De vez em quando o assunto volta à tona. Agora de forma mais drástica. Não se trata mais de acabar só com o ensino da caligrafia: trata-se de acabar com a escrita manuscrita. A Finlândia anuncia que irá substituir o ensino da caligrafia e o uso da letra manuscrita pelos tablets. Será uma boa ideia para a Finlândia? Seria uma boa ideia para o Brasil?
Antes de continuar, faça uma experiência. Aproxime-se de uma pessoa que tenha o hábito de digitar com proficiência e comece a conversar com ela. Possivelmente essa pessoa continuará digitando por algum tempo, até parar e prestar atenção total a você. Tente fazer o mesmo com uma pessoa que está escrevendo à mão: ela não conseguirá prestar atenção em você e continuar escrevendo. Voltaremos ao assunto.
A escrita manuscrita é uma invenção recente – tem pouco mais de dois milênios como forma de escrita e o uso de instrumentos eficientes como o lápis e a caneta não chega a dois séculos. Se acabar, não será o fim do mundo.
Mas há algumas considerações importantes. A invenção dos alfabetos e seu uso para a leitura mudou radicalmente o funcionamento da área visual do cérebro: a área da leitura passou a ocupar a área que antes servia para o reconhecimento visual de objetos e imagens. Isso nos deu um grau elevado de eficiência para ler. E ficamos com menor capacidade e acuidade para reconhecer objetos, afinal não precisamos mais detectar tantas sutilezas para seguir rastros de animais ou para saber se o leão vai ou não nos atacar.
Há evidências de que a escrita manuscrita também cria novas conexões que trazem vantagens importantes para a escrita e para a leitura. Uma delas tem a ver com a atenção. A escrita manuscrita estimula a atenção concentrada na tarefa, mesmo depois que automatizamos a forma visual das letras. A escrita manuscrita também está fortemente correlacionada com o desempenho ortográfico. E este, por sua vez, está associado a uma maior compreensão do que lemos.
Existem vantagens de digitar ao invés de escrever à mão? Há evidências positivas: é mais eficiente, permite correções mais rápidas, a facilidade pode ensejar mais motivação para fazer revisões. Também há evidências de que o acesso a recursos na tela permite organizar as ideias, acessar novas informações e outros instrumentos que estão associados à redação de textos de melhor qualidade. Também permite compartilhar textos, realizar revisões e dar feedback de maneira mais ágil. São possibilidades que, se usadas, contribuem para melhorar a qualidade da escrita.

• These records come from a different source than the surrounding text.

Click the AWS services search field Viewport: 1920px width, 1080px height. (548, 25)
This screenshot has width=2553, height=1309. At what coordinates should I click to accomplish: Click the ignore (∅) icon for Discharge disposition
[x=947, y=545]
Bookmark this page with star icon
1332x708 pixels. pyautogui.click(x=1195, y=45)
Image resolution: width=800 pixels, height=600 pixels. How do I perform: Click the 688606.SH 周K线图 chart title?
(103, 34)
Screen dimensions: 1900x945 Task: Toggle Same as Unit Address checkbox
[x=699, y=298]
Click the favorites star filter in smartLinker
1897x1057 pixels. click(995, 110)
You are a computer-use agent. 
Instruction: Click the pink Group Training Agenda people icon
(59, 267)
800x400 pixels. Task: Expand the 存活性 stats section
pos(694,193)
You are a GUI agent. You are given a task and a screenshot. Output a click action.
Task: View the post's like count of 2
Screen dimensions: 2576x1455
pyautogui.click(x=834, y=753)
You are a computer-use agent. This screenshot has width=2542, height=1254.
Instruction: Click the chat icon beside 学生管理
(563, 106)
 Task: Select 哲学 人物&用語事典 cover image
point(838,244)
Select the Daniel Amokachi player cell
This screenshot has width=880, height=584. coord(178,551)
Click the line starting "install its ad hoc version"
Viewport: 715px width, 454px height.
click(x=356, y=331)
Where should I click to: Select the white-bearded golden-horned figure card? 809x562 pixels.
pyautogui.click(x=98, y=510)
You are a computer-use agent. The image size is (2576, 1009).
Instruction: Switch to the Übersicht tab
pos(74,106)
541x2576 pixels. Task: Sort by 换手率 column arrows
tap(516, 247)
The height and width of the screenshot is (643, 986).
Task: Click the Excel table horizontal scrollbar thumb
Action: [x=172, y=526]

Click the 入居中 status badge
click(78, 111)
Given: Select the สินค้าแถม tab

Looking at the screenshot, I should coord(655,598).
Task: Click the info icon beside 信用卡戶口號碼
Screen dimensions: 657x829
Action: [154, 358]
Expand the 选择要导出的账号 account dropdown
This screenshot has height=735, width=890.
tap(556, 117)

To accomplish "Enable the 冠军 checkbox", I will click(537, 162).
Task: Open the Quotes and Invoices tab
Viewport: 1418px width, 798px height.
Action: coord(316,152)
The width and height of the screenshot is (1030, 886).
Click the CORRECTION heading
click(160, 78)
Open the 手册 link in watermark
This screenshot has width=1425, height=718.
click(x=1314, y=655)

Mas, o que é bom para a Finlândia é bom para o resto do mundo? Possivelmente não. Uma das razões tem a ver com o Código Alfabético do Finlandês. Trata-se de um código que tem apenas 20 grafemas e 20 fonemas, esse tipo de ortografia é chamada “rasa” ou “transparente”. Não é por acaso que lá as crianças aprendem a ler aos 7 anos de idade e no final do 1º ano escolar já apresentem um desempenho ortográfico superior a alunos de qualquer outro país europeu. O que não sabemos – ainda – é como será o ensino da digitação e o nível de proficiência que será exigido na Finlândia – mesmo porque digitar com 2 dedos ou com 10 faz tanta diferença quanto tocar piano com 2 dedos ou com as duas mãos.
Mais cedo ou mais tarde as crianças irão aprender a digitar diretamente no tablet. Faria muito bem acostumar as crianças a fazerem isso em qualquer país, inclusive no Brasil. Mas não é óbvio que faria bem abandonar o ensino da caligrafia e o uso da letra manuscrita, pelo menos até que descubramos formas alternativas de lidar com as perdas que isso fatalmente ocorrerá. Seria no mínimo imprudente e irresponsável.
Em matéria de educação, há muitas coisas boas que deveríamos aprender da Finlândia. A mais importante delas é como atrair para o magistério jovens bem formados no ensino médio. Por que não começamos por aí?